ウェス・アンダーソン史上最大のセット数に至った『フレンチ・ディスパッチ』は、まさに「デラックス版ウェス・アンダーソン」といえる。凝りに凝った画面展開は、もはや模倣による追随を不可能にさせる(諦めさせる)領域にまで至っている。ミステリアスなウェス・アンダーソンの撮影プロセスだが、キャスティングも含めた草案を話し合い、ロケーションを研究。アニマティックで動く絵コンテを作り、それを実現させるために一旦すべてを解体して、ホワイトボードの前で話し合う。このようなプロセスがおおむね行われているのだという。完璧な準備をした上で、そこに現場での俳優たちによる「遊戯」が加わっていく。

謎に包まれるウェス・アンダーソンのメソッドを探る 『フレンチ・ディスパッチ』の緻密な“カオス”からみえる真髄とは

本作のローバック・ライト編で挿入されるアニメーションは、ロケ地となったアングレーム市が開催している「アングレーム国際漫画祭」にリスペクトを捧げられたものとのことだが、ここでアニメーションで描かれている九割近くは、ウェス・アンダーソンなら実写で実現できてしまえるはずだと思わせる。

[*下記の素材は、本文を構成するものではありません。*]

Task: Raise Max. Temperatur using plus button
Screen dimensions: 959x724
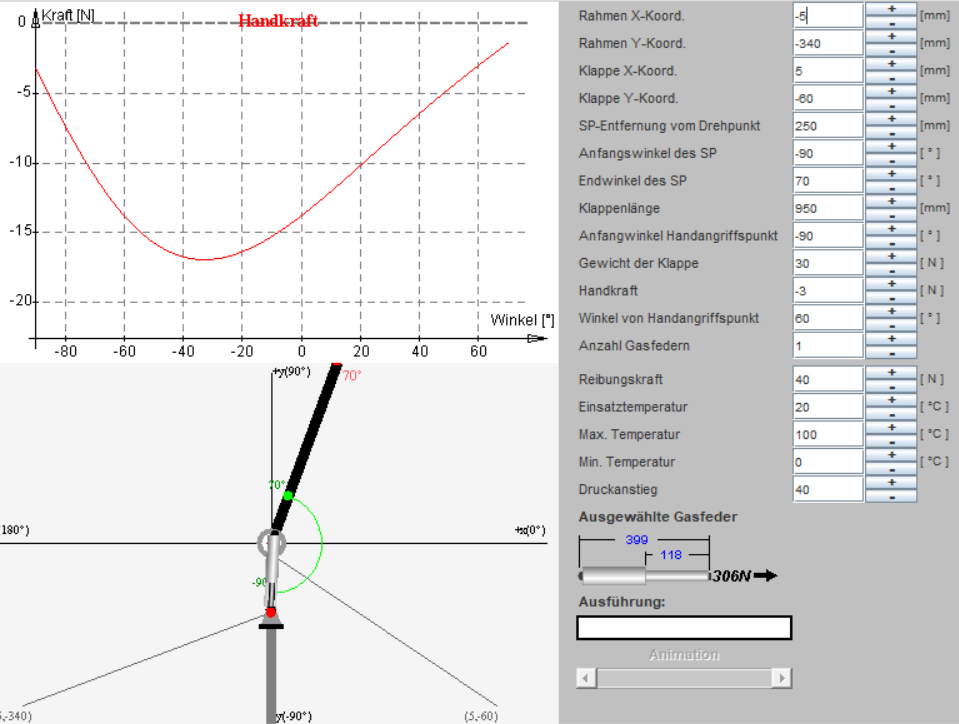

逆に、このアニメーションシーンが、ウェス・アンダーソンの上記のようなプロセスの秘密の種明かしになっているという意味で、非常に興味深い。正確さの中に生身の人間の「カオス」を混合させていく面白さ。それが画面の速さをさらに加速させていく。また、本作の劇中劇「グッドバイ・ゼフィレッリ」のように、フレームの外、上下左右から思いがけずキャラクターが飛び出してくるのも、機械仕掛けのような正確さを感じさせつつ、その縦横無尽な「カオス」に、こちらの予測が追い付けない。ウェス・アンダーソンの映画が、時計じかけのように正確でありつつ、人の魅力を確実に捉えているのは、こういった「カオス」の醸成が基盤にあるからかもしれない。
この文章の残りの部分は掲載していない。